Show each line below that contains the string "question". Case matters.

# DATASET ENTRIES:
================================
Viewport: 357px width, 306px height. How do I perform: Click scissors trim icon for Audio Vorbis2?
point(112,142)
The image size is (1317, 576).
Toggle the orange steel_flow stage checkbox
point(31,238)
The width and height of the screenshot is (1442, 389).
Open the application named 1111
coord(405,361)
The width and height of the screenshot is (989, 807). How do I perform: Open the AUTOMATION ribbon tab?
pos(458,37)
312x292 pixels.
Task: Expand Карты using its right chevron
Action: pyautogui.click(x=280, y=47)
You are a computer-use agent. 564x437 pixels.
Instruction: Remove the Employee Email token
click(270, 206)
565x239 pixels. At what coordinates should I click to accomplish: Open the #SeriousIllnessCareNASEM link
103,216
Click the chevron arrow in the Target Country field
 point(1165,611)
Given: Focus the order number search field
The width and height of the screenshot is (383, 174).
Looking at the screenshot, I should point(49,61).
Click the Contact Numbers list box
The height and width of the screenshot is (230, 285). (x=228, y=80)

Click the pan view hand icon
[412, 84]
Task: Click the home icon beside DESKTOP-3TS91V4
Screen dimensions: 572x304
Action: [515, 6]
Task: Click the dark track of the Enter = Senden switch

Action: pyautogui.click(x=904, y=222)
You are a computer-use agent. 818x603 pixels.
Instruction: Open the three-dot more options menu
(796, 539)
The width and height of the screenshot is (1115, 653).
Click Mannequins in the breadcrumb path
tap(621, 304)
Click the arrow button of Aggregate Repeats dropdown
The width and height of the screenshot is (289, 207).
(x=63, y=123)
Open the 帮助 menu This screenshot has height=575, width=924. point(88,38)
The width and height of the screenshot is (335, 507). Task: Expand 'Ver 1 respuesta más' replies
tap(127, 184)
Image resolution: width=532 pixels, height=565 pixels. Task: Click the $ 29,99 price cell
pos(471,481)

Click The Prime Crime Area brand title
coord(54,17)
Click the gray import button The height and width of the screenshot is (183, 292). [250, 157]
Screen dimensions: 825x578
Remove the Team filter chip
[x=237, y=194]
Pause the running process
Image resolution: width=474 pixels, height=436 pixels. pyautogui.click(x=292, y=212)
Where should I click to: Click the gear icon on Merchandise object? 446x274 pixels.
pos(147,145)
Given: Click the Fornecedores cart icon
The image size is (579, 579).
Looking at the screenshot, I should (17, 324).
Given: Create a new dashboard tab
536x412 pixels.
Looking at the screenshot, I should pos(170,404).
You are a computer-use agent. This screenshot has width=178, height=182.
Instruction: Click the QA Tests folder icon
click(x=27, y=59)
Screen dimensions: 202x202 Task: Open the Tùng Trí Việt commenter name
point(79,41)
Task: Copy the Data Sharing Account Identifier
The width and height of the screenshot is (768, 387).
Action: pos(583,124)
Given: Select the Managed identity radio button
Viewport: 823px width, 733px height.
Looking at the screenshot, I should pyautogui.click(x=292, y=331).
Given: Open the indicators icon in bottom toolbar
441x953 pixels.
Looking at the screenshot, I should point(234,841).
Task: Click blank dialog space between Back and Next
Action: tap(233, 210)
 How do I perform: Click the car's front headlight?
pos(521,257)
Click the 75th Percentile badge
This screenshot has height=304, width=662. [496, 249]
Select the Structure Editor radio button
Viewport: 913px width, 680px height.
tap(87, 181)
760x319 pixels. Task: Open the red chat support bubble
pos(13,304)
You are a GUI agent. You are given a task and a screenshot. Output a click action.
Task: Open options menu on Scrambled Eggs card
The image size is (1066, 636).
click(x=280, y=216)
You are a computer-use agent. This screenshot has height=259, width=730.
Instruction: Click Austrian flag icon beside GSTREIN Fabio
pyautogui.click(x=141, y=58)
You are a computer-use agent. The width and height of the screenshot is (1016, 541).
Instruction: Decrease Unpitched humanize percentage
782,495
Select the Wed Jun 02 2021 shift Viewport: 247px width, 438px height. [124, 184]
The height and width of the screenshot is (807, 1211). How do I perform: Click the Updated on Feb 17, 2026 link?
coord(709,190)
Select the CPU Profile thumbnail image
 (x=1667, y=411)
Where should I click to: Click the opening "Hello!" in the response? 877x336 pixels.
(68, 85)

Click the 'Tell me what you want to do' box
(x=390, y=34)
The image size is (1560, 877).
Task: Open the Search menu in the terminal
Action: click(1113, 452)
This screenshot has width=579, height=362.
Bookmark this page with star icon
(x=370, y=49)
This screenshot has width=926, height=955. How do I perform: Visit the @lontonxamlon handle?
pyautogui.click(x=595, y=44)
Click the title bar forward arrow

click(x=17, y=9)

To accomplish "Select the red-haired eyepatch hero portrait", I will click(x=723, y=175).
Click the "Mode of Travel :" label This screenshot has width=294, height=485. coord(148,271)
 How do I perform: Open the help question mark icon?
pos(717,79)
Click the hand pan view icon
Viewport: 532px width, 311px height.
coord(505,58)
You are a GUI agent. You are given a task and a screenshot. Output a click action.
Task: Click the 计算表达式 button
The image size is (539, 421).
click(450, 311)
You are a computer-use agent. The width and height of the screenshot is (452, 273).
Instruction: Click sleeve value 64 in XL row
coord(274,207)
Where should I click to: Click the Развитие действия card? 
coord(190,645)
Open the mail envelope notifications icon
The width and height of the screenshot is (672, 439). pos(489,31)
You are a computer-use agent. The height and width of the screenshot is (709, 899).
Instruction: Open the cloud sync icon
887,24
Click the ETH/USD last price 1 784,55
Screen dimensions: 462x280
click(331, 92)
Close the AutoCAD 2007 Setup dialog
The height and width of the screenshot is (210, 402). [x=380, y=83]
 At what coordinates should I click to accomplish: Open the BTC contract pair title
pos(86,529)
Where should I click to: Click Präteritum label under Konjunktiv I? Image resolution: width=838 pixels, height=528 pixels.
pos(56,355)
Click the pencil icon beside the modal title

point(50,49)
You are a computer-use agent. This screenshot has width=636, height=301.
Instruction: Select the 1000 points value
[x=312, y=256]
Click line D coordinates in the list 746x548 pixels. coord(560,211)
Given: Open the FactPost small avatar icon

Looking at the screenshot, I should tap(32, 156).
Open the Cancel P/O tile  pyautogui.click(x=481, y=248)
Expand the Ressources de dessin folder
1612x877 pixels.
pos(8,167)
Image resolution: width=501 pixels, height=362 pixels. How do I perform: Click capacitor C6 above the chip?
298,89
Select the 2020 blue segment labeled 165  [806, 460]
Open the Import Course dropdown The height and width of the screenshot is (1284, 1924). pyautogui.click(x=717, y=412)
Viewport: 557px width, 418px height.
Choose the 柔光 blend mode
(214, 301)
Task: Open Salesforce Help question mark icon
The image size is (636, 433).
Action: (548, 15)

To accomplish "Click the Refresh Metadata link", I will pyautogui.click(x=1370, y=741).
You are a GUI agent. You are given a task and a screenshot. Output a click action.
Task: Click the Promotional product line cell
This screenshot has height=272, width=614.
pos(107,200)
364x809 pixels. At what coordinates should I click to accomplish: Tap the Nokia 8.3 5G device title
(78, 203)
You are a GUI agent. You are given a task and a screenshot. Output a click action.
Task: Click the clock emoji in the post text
================================
# RESULT BELOW:
 How do I perform: Open the help question mark icon?
Task: Open Salesforce Help question mark icon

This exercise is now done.